◆ **QUOTED PASSAGE**
John Brady filed for bankruptcy.

Brady is the Sussex County recorder of deeds. He ran for insurance commissioner in 2008, outpolled every other Republican statewide candidate not named Mike Castle and still got clobbered. After the election, he switched his registration to Democrat.

Joe Biden called Brady from the vice president's office to welcome him. From there, it got worse.

The law firm of Brady Beauregard & Chasanov, where Brady practiced, dissolved. Brady was setting up a solo office in Lewes when he had surgery for heart trouble, followed by pneumonia, and hardly worked from July to October. His county salary of $22,000 a year did not go far.

He had a campaign debt of $10,600 he owed to the Rogers Sign Co. in Milton. When it came for the money, Brady was pushed into bankruptcy court earlier this month.

Candidates, particularly if they are lawyers, typically protect themselves from personal liability by incorporating their campaigns, but Brady did not.

"My campaign was not incorporated. It's a lesson to other candidates," he said.

◆ **QUESTIONS**
• a. Edit the article about John Brady's bankruptcy by copying it starting with "The law firm" and going on through "not go far.", with "Lewes" changed to "Rehoboth Beach".
• b. According to the article about John Brady's bankruptcy, how much campaign debt did Brady owe to the Rogers Sign Co.?
• c. Carry on the article about John Brady's bankruptcy from the point where it stops.
The records that come next have no connection to the article about John Brady's bankruptcy.

◆ **INFORMATION PROVIDED**
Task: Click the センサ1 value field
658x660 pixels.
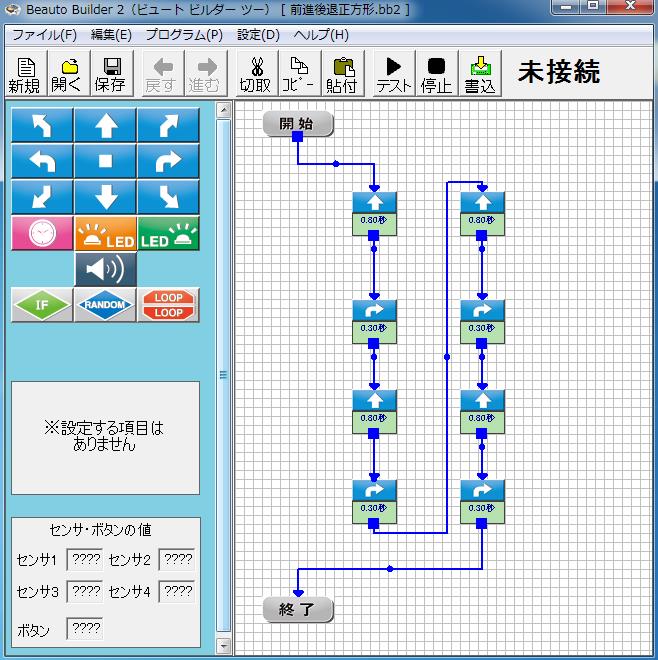Action: (x=84, y=560)
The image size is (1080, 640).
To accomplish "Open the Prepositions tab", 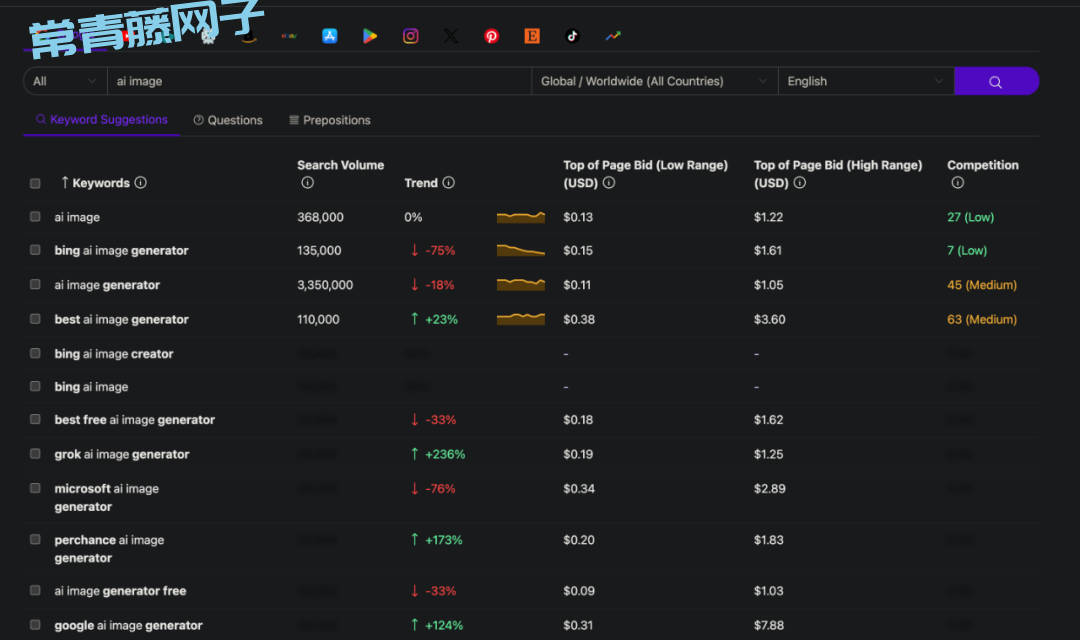I will pyautogui.click(x=330, y=120).
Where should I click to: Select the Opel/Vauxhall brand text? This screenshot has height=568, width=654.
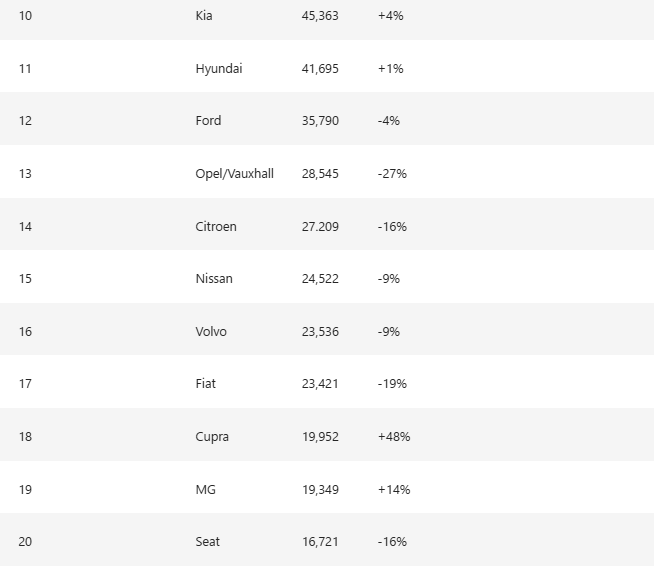pyautogui.click(x=234, y=173)
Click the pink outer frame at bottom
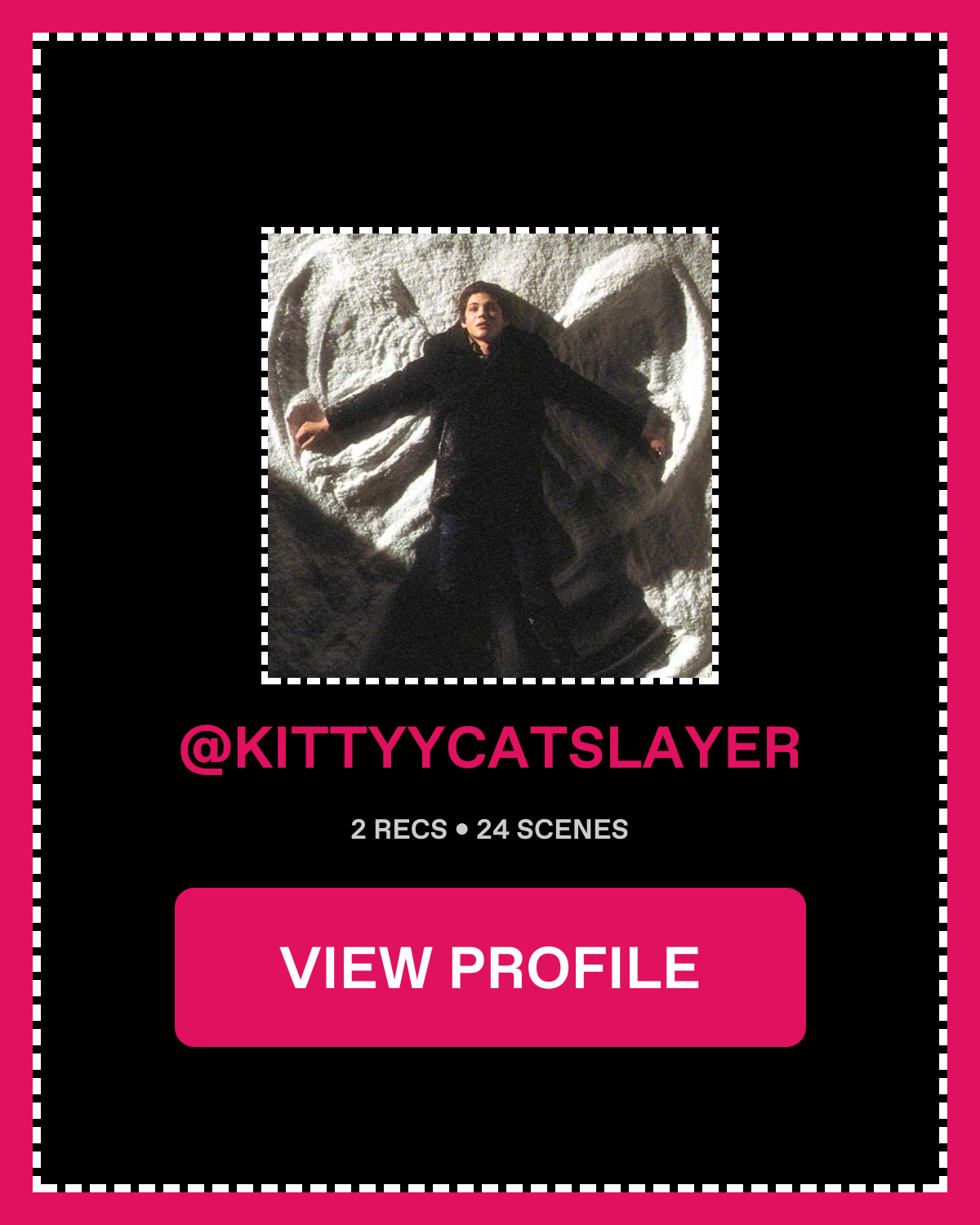Viewport: 980px width, 1225px height. click(490, 1209)

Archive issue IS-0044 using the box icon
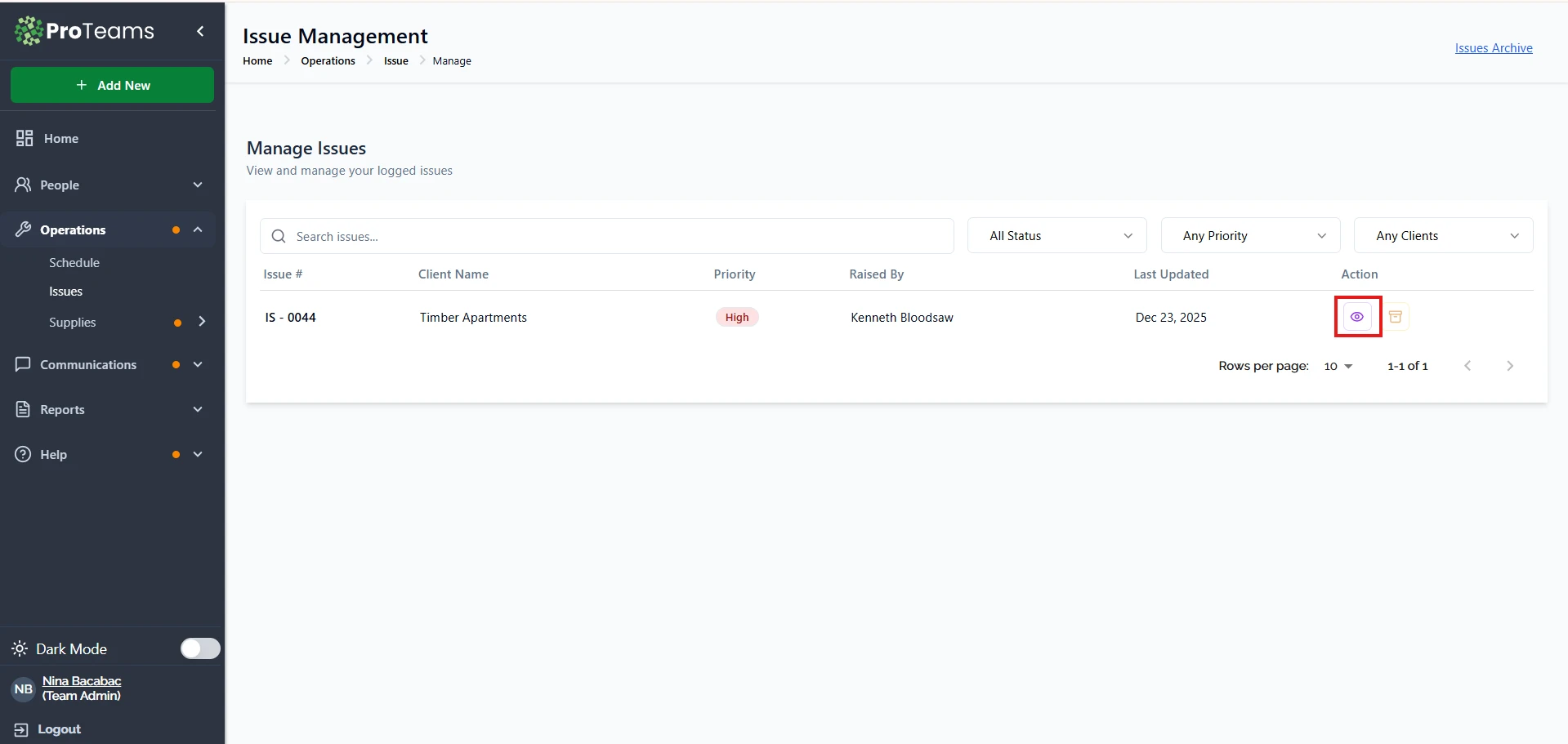pos(1396,317)
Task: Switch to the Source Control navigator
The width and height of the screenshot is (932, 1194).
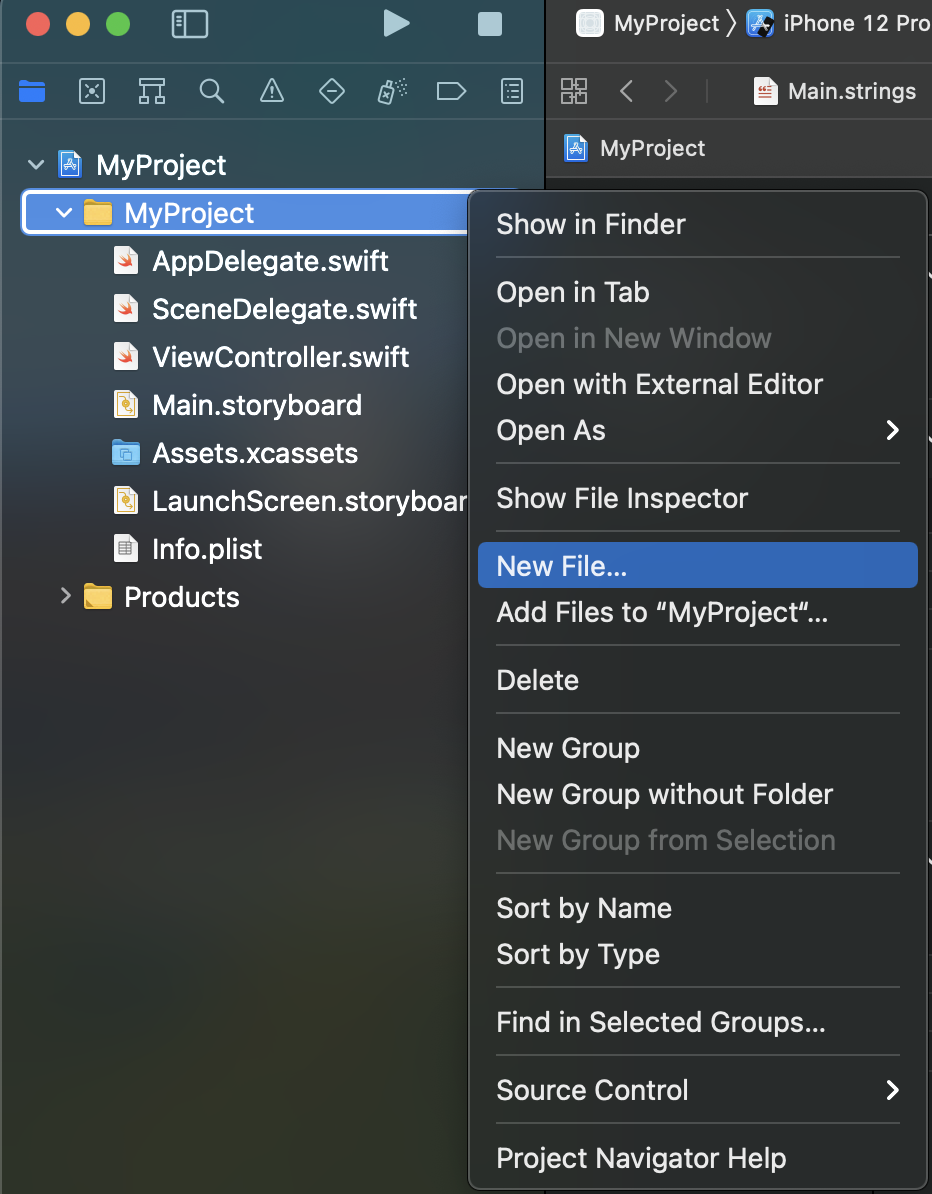Action: tap(92, 92)
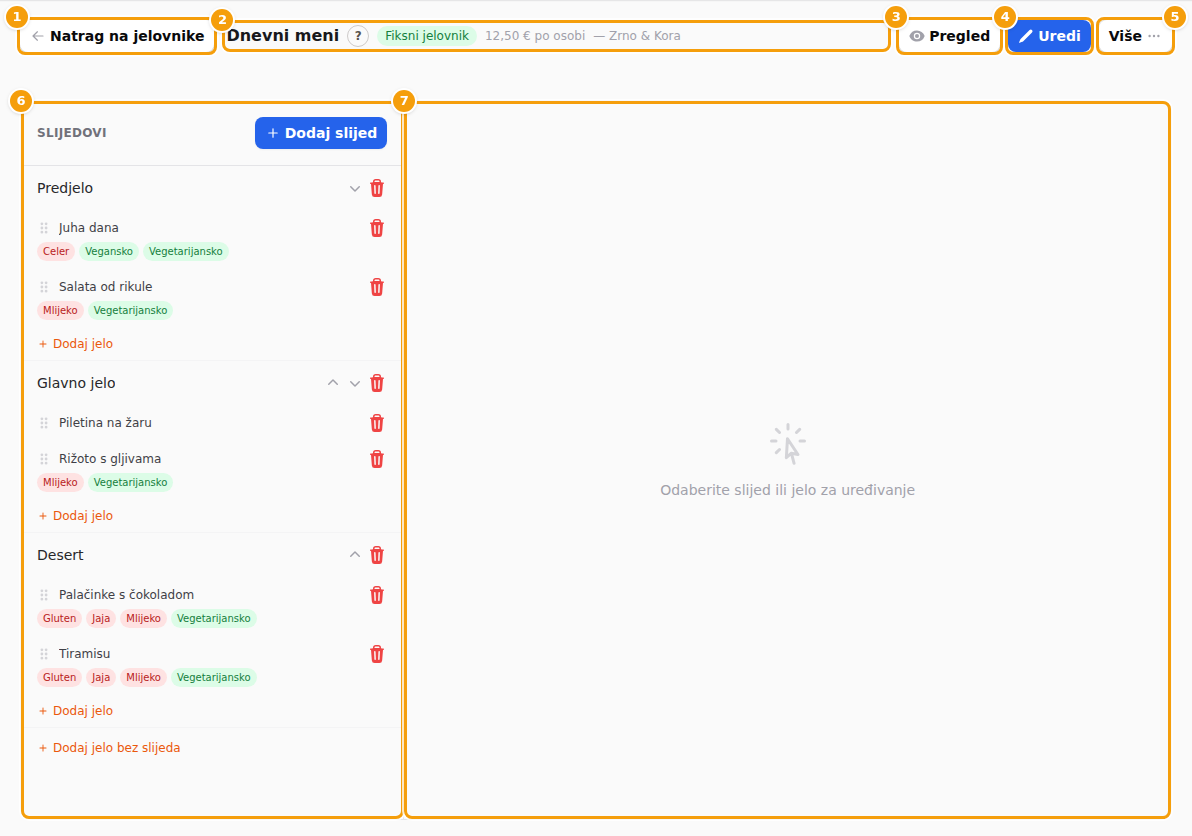Move Predjelo course down with chevron
The width and height of the screenshot is (1192, 836).
click(354, 188)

◆ **RESPONSES TO THE EXERCISE**
• a.
The law firm of Brady Beauregard & Chasanov, where Brady practiced, dissolved. Brady was setting up a solo office in Rehoboth Beach when he had surgery for heart trouble, followed by pneumonia, and hardly worked from July to October. His county salary of $22,000 a year did not go far.

• b. $10,600

• c.
Rogers Sign is the firm of Lynn Rogers, who used to be a Sussex County Democratic councilman. No one there was willing to talk about Brady's bankruptcy.

Brady filed a Chapter 7 bankruptcy case, which wipes out debts, but he said it will be changed to Chapter 13, which arranges for repayment for all or part of the debts.

"I'll continue to do the best I can," he said.

Brady also has plans for another filing -- for re-election to his county office this year. Not that he was particularly cheered by thoughts of that filing, either.

"It's going to be a tough year for incumbents and a tough year for Democrats," he said.

It could make Brady the only candidate to be hit by both a Democratic tide and a Republican backwash. Some distinction.